I have a const char arr[] parameter that I am trying to iterate over,

char *ptr;
for (ptr= arr; *ptr!= '\0'; ptr++) 
  /* some code*/

I get an error: assignment discards qualifiers from pointer target type

Are const char [] handled differently than non-const?

4

4 Answers

11
votes

Switch the declaration of *ptr to be.

const char* ptr;

The problem is you are essentially assigning a const char* to a char*. This is a violation of const since you're going from a const to a non-const.

10
votes

As JaredPar said, change ptr's declaration to

const char* ptr;

And it should work. Although it looks surprising (how can you iterate a const pointer?), you're actually saying the pointed-to character is const, not the pointer itself. In fact, there are two different places you can apply const (and/or volatile) in a pointer declaration, with each of the 4 permutations having a slightly different meaning. Here are the options:

char* ptr;              // Both pointer & pointed-to value are non-const
const char* ptr;        // Pointed-to value is const, pointer is non-const 
char* const ptr;        // Pointed-to value is non-const, pointer is const
const char* const ptr;  // Both pointer & pointed-to value are const.

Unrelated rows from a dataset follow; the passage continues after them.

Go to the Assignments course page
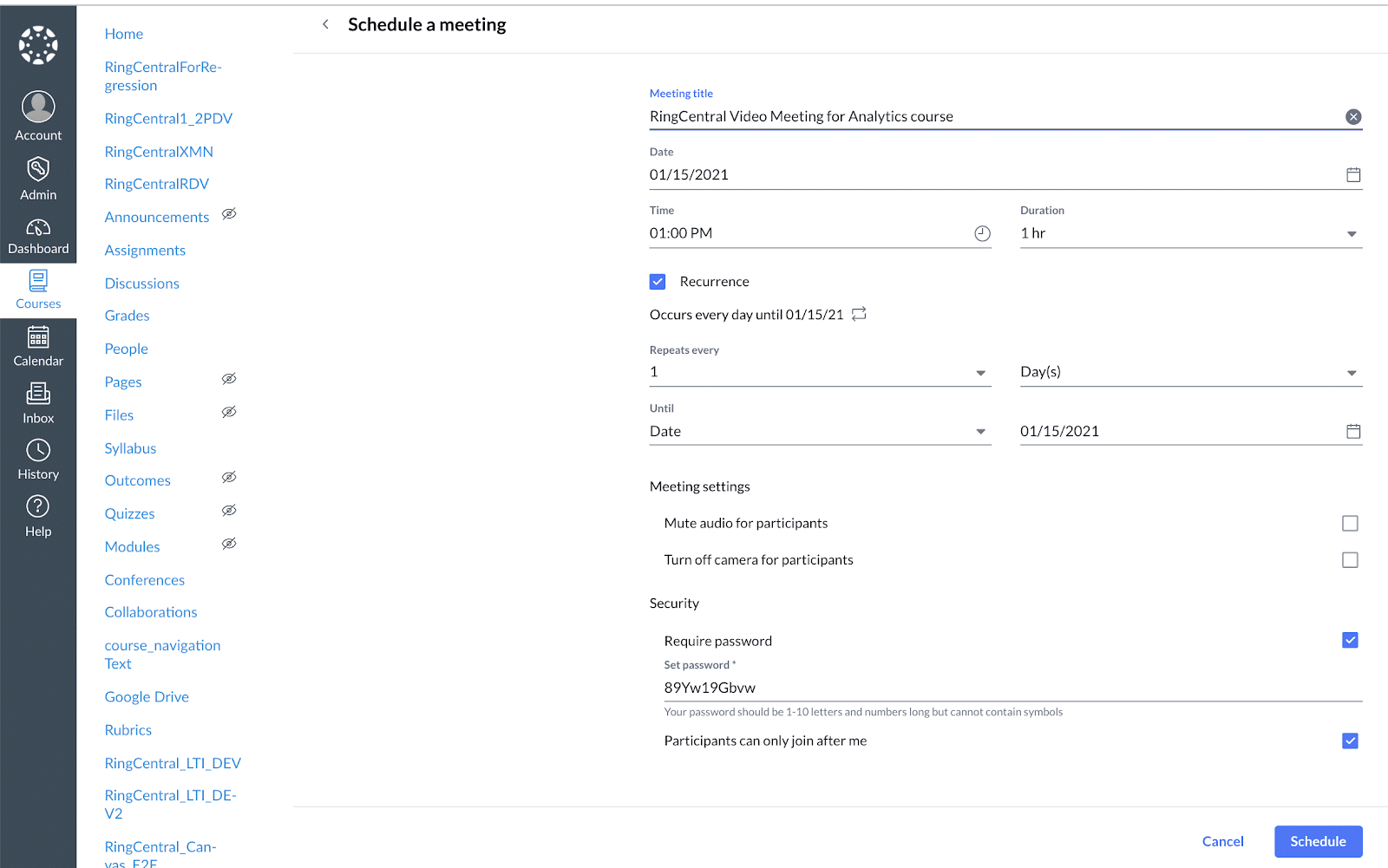The height and width of the screenshot is (868, 1388). (145, 251)
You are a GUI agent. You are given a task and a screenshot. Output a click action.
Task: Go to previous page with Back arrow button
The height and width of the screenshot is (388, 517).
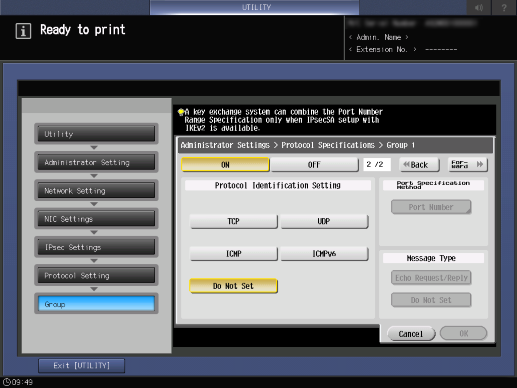pos(420,165)
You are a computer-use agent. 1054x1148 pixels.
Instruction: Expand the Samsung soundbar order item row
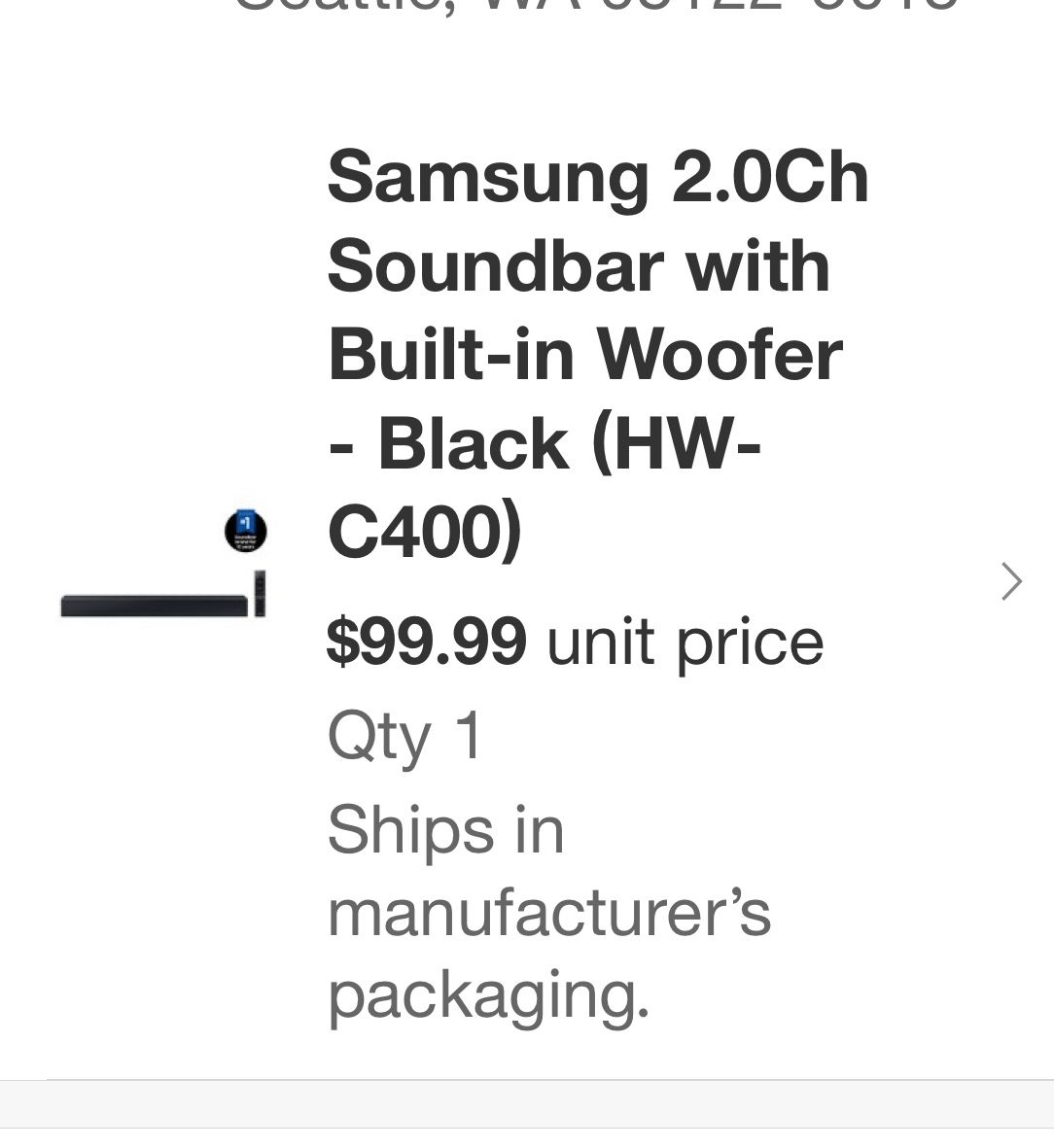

Somebody (I think Scott Meyers) said you should read pointer declarations inside out, i.e.:

const char* const ptr;

...would be read as "ptr is a constant pointer to a character that is constant".

Good luck!

Drew

0
votes

The const declaration grabs whatever is to the left. If there is nothing it looks right.

0
votes

For interation loops like the above where you don't care about the value returned you should say ++ptr rather than ptr++.

ptr++ means:

temp = *ptr;
++ptr;
return temp;`

++ptr means:

++ptr;
return *ptr;

For the primitive types, the compiler will apply this optimization but won't when iterating over C++ objects so you should get in the habit of writing it the right way.